## Work task
Repeat every record exactly.

%%

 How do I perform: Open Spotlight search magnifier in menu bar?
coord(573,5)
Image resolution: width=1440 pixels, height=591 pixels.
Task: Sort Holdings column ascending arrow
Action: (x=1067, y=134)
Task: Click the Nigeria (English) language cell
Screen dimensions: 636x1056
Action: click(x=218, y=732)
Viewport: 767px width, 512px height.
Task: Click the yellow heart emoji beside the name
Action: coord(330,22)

%%

## Task result
 How do I perform: Open Spotlight search magnifier in menu bar?
coord(573,5)
Image resolution: width=1440 pixels, height=591 pixels.
Task: Sort Holdings column ascending arrow
Action: (x=1067, y=134)
Task: Click the Nigeria (English) language cell
Screen dimensions: 636x1056
Action: click(x=218, y=732)
Viewport: 767px width, 512px height.
Task: Click the yellow heart emoji beside the name
Action: coord(330,22)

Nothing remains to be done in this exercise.